Edmund los examinó un momento: los jóvenes no disimulaban bien que buscaban a alguien con la mirada.

—No ha llegado.

—¿Quién? ¿Ella? ¿Fue por algo?

—Ella fue a cambiarse, el Señor todavía no llega. ¿Quieren algo de beber?

Isabel se ruborizó.

—Gracias, una soda estaría bien.

Mientras Edmund iba a la cocina, Isabel y Dominic se sentaron en la sala.

—¿Trajiste la cámara?

El chico sonrió antes de sacarla.

—Tomaré un par cuando baje Ella y otras después de cenar.

—¿Para un antes y un después?

—¡Claro que no!

Edmund los observaba desde la cocina.

—¿Qué te preocupa?

La pregunta lo sobresaltó y lo hizo derramar parte de la soda que traía en sus manos. Se volvió: Ella lo observaba con una ceja arqueada. Vestía una blusa blanca y el cabello recogido.

—¿Quieres enviudar tan pronto? Me detuviste el corazón un segundo.
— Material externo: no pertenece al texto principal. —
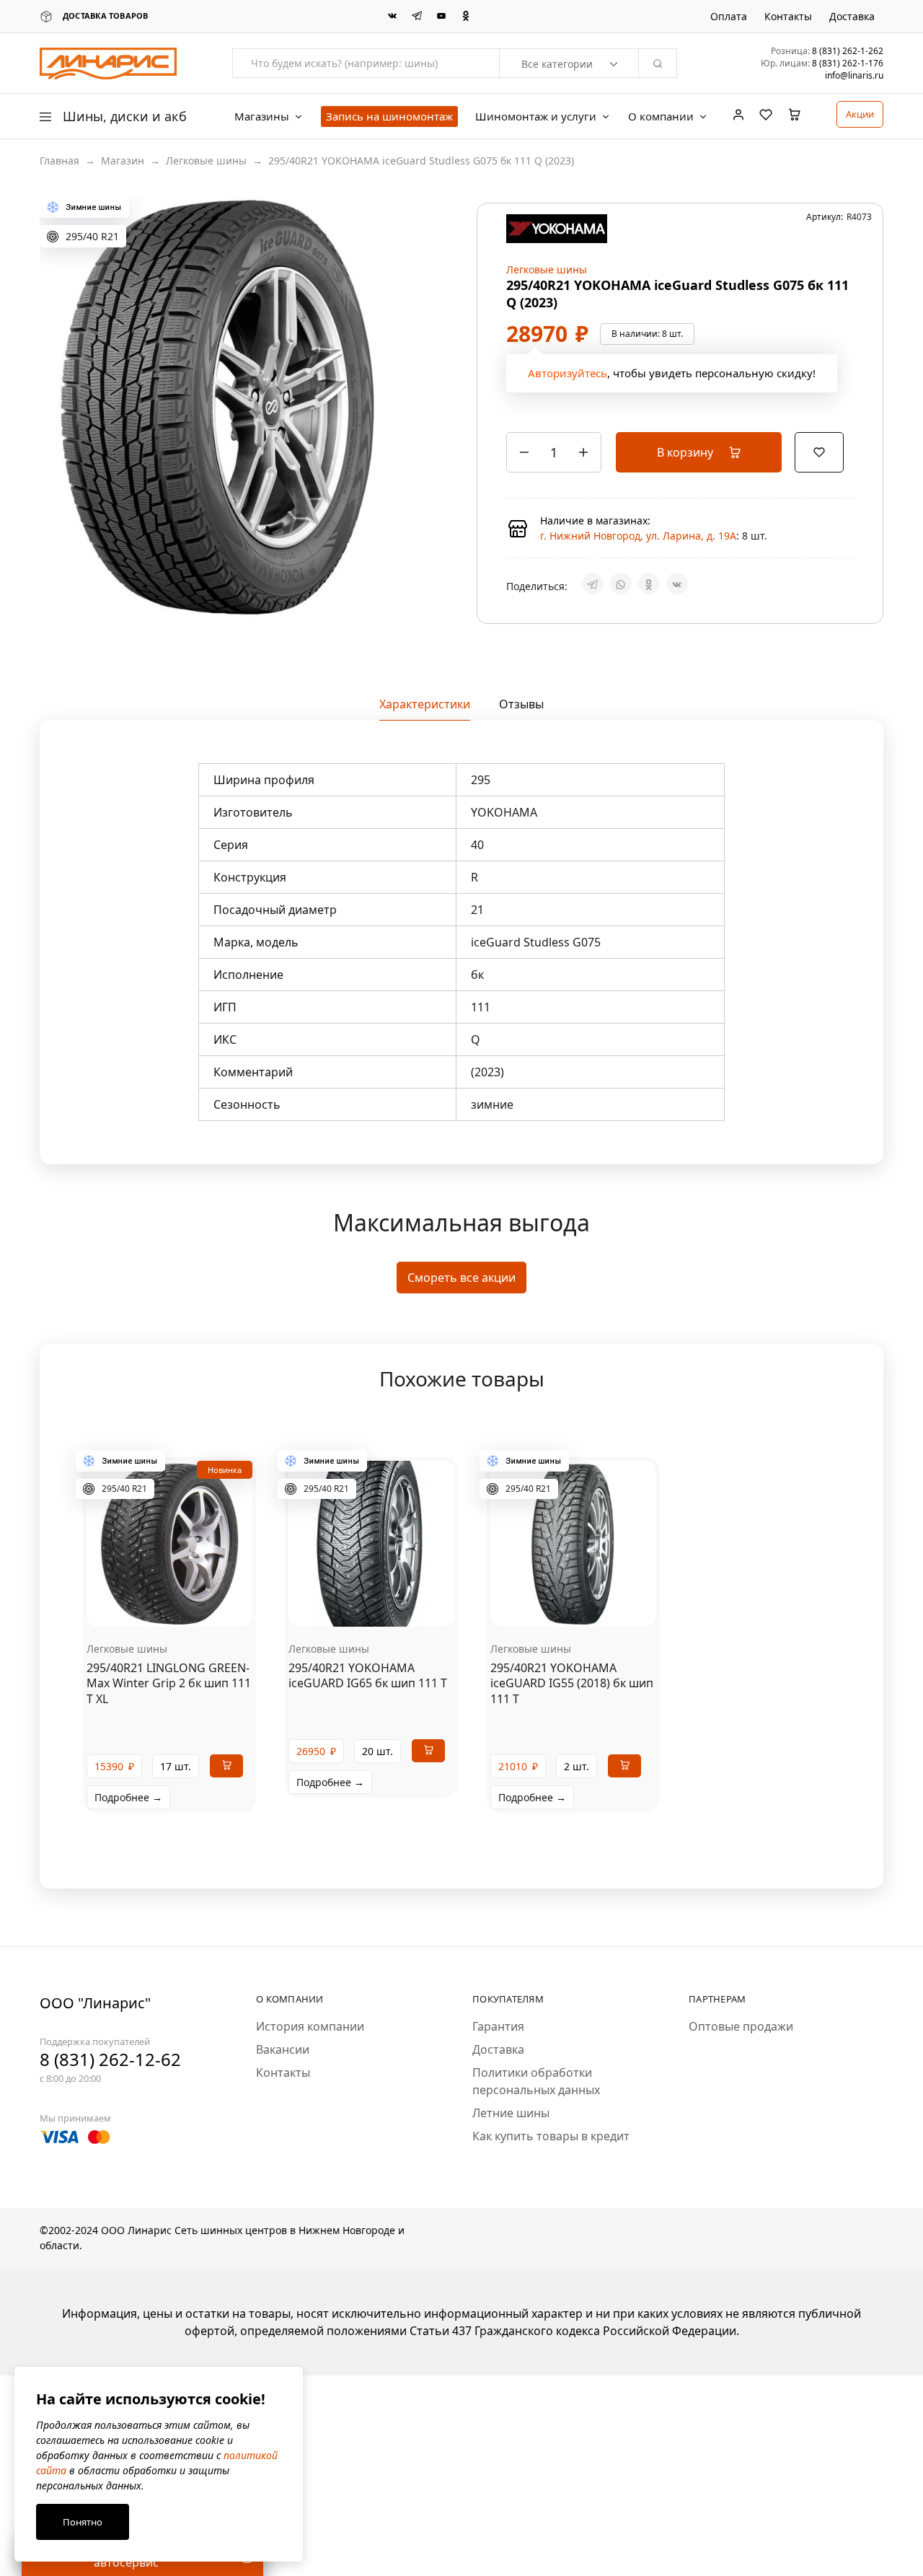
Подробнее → (128, 1865)
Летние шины (510, 2181)
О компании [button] (661, 116)
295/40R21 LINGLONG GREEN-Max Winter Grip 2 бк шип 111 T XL (169, 1751)
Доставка (852, 17)
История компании (310, 2094)
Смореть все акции (461, 1345)
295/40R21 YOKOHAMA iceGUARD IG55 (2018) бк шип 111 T (571, 1751)
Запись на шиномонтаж (389, 116)
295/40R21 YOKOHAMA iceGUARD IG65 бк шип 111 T (367, 1743)
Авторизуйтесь (567, 407)
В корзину (686, 486)
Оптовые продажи (741, 2094)
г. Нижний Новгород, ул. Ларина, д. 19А (638, 569)
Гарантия (498, 2094)
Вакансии (282, 2117)
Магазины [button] (261, 116)
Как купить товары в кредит (551, 2204)
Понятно (82, 2521)
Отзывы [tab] (521, 772)
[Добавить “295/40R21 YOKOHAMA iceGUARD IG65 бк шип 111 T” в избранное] (389, 1672)
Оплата (728, 17)
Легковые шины (206, 160)
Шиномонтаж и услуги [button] (535, 116)
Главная (59, 160)
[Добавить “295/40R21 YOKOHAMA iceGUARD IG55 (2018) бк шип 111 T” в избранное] (591, 1672)
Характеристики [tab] (424, 772)
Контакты (788, 17)
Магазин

—Sabes que no. Y no me has respondido.

Edmund suspiró.

—No estoy celoso. Fue una historia del trabajo, te respeta y confío plenamente en ti.

—Lo sé.

—Y no me molesta que venga o que se coma medio pavo o que pueda ganarme en cualquier cosa física o que sea más popular que yo.

—¿Entonces?

—Es solo… —titubeó—. Es… la reacción de los demás. Andan de puntillas a mi lado, no se atreven a decir su nombre. ¿Creen que no sé que todos lo emparejan contigo, que creen que no doy la talla? —Alzó una mano para detener a Ella—. Pero soy un esposo comprensivo, bueno y aguantador. Hoy demostraré que no me afecta y detendré esas tonterías de una vez.

Ella sonrió.

—Sí, definitivamente puedo ver que no te afecta. —Estrechó su mano—. Pero estoy de acuerdo contigo. Te apoyaré en lo que quieras hacer.

—¿Incluyendo pedirle que se ponga una camisa antes de venir?

—Eso se lo subrayé en la invitación —le respondió con un guiño—. Y pantalones.

—¿Qué quieres decir con “y pantalones”?

El timbre volvió a sonar.

—Anda, ve —Ella tomó los vasos de sus manos—, mi esposo comprensivo y aguantador.

Edmund le agradeció con una sonrisa antes de ir al recibidor.

La figura del Señor cubría casi todo el marco de la puerta. Llevaba puesto, gracias a Dios, pantalones blancos y un abrigo largo y color camello. Edmund lo miró a los ojos, que por suerte no estaban inyectados de sangre.

—Traje chocolates.

—¿Perdón?

El Señor sacó una caja de uno de los bolsillos de su abrigo y se la tendió. Era de esos chocolates belgas con formas de estrellas marinas y caracolas.

—Chocolates. Para comer.

Edmund contuvo la risa. No lo conocía bien, pero imaginaba que estaba igual de incómodo que él.

—Gracias, creo que pueden ser nuestro aperitivo en lo que termina de hornearse el pavo. ¿Quieres soda, algún vino?

—Cerveza, si tienes.

—¡Claro que tengo! Adelante, adelante. Beberemos mientras Dominic nos saca unas fotografías.

El aludido captó la indirecta y se apresuró a encender su cámara mientras Isabel hacía espacio en el sillón.

Ella los veía con una sonrisa. Esperaba que esa cordialidad durara hasta la reunión de Silma.

—Con suerte, el azúcar estará a mi favor —se dijo a sí misma—. Y la cerveza.